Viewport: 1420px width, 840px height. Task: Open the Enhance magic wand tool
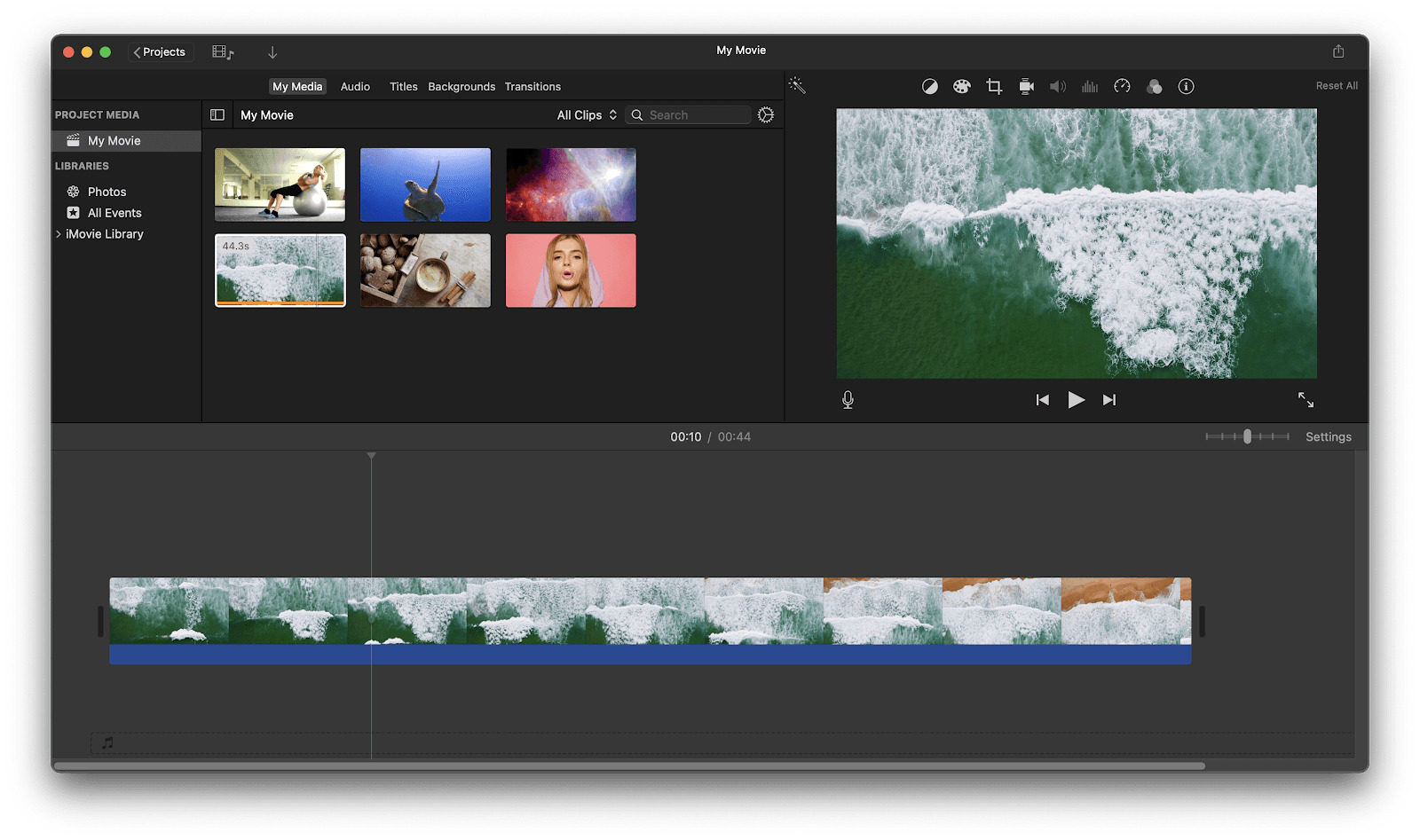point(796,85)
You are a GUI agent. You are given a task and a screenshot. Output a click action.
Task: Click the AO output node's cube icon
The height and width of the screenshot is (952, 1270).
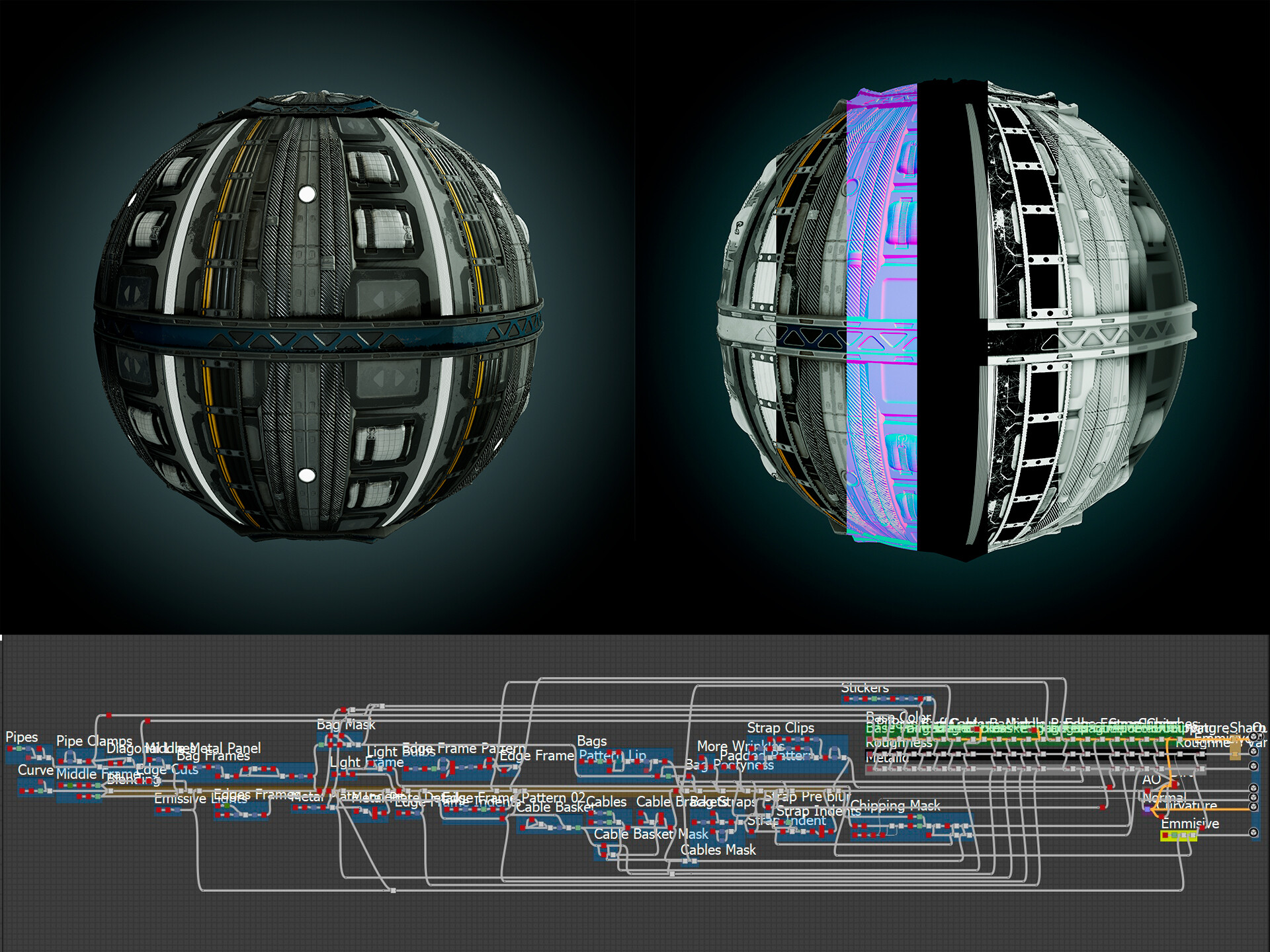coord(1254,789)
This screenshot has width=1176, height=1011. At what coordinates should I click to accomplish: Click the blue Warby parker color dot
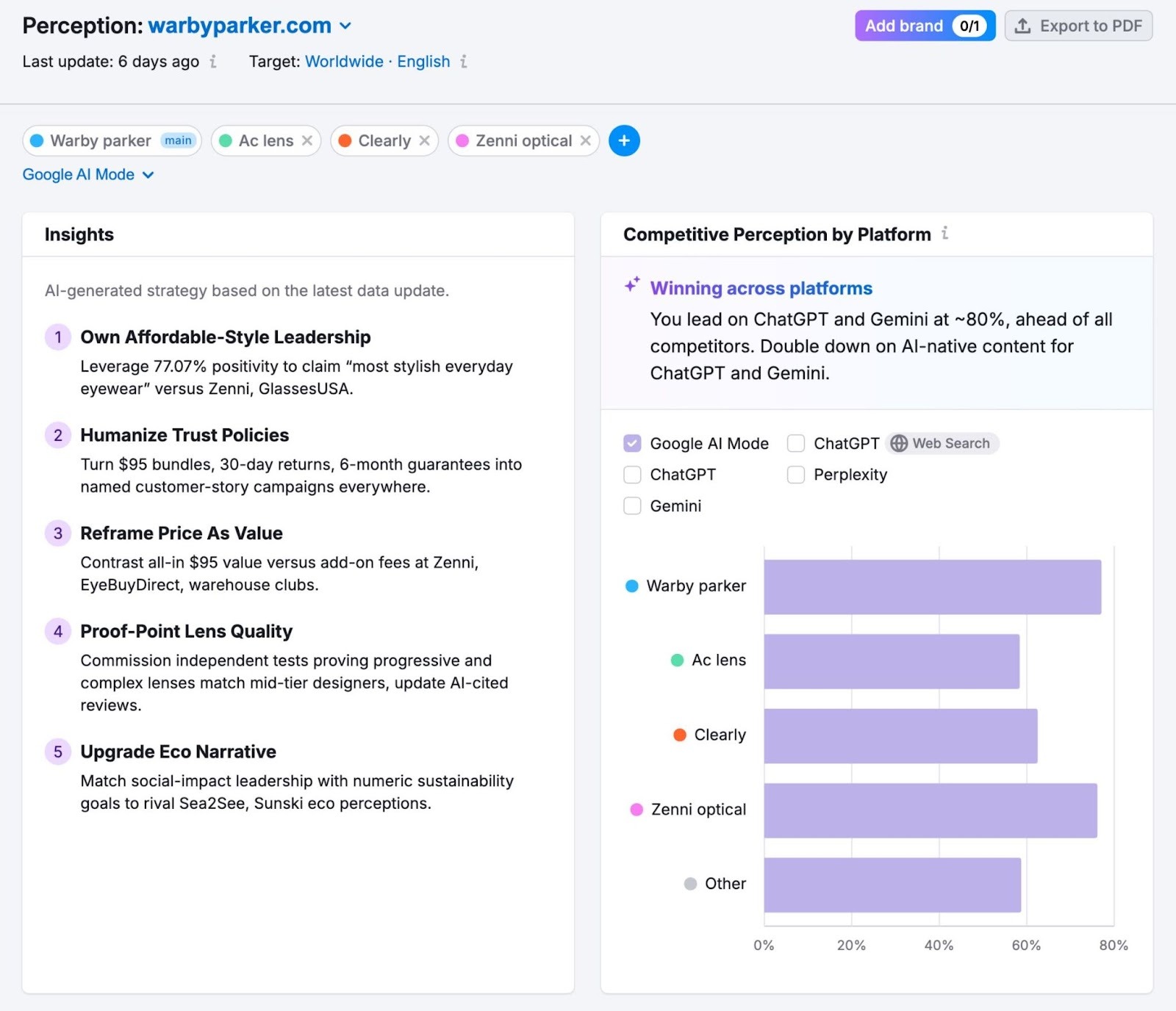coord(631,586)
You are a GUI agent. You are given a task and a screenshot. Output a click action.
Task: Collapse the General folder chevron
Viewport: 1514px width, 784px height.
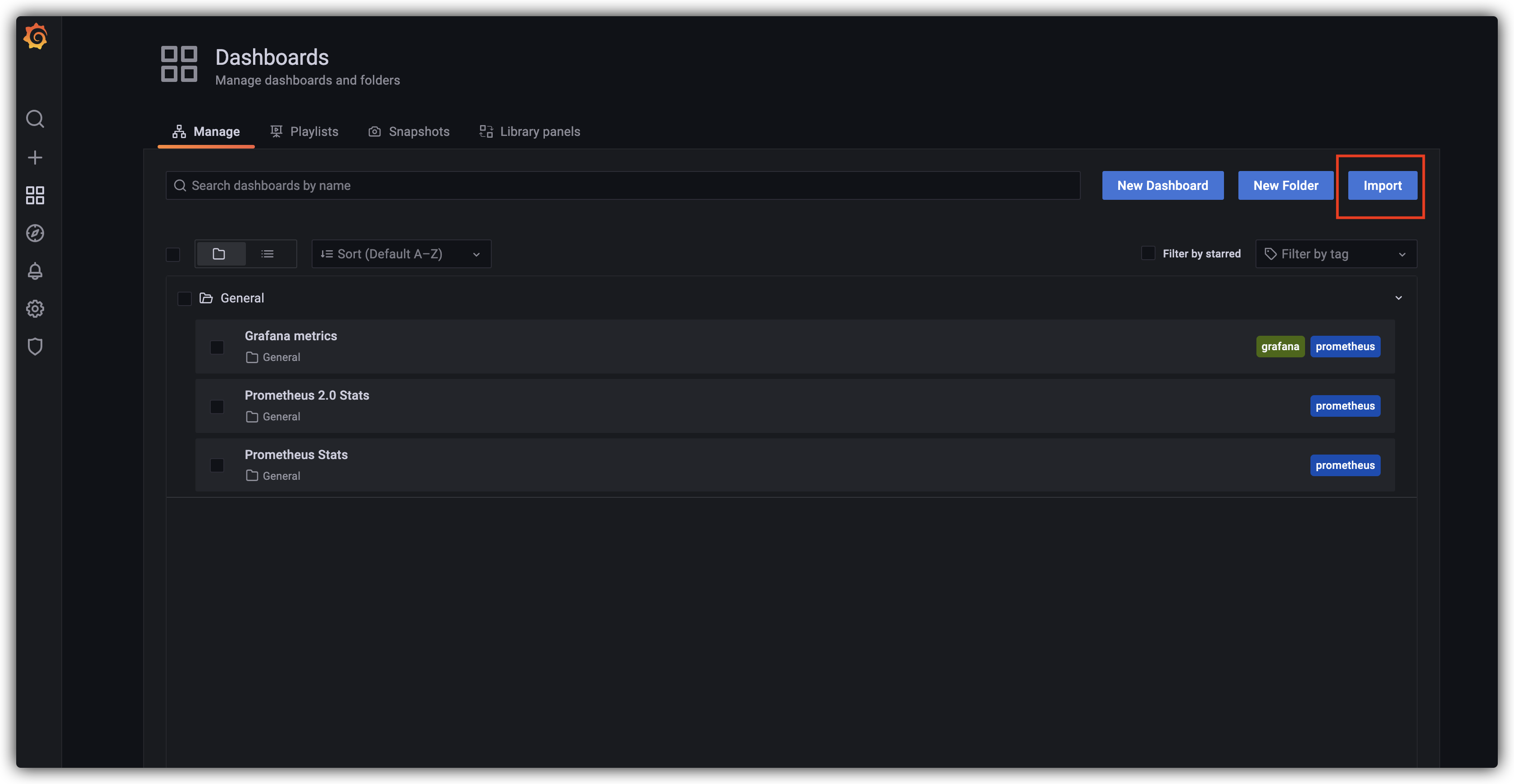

What this task involves: Transcribe each entry above without alteration, but keep the pictures out.

Written answer:
Viewport: 1420px width, 840px height. Task: Open the Enhance magic wand tool
point(796,85)
You are a GUI agent. You are given a task and a screenshot. Output a click action.
Task: Click the AO output node's cube icon
The height and width of the screenshot is (952, 1270).
coord(1254,789)
This screenshot has width=1176, height=1011. At what coordinates should I click to accomplish: Click the blue Warby parker color dot
coord(631,586)
You are a GUI agent. You are given a task and a screenshot. Output a click action.
Task: Collapse the General folder chevron
Viewport: 1514px width, 784px height.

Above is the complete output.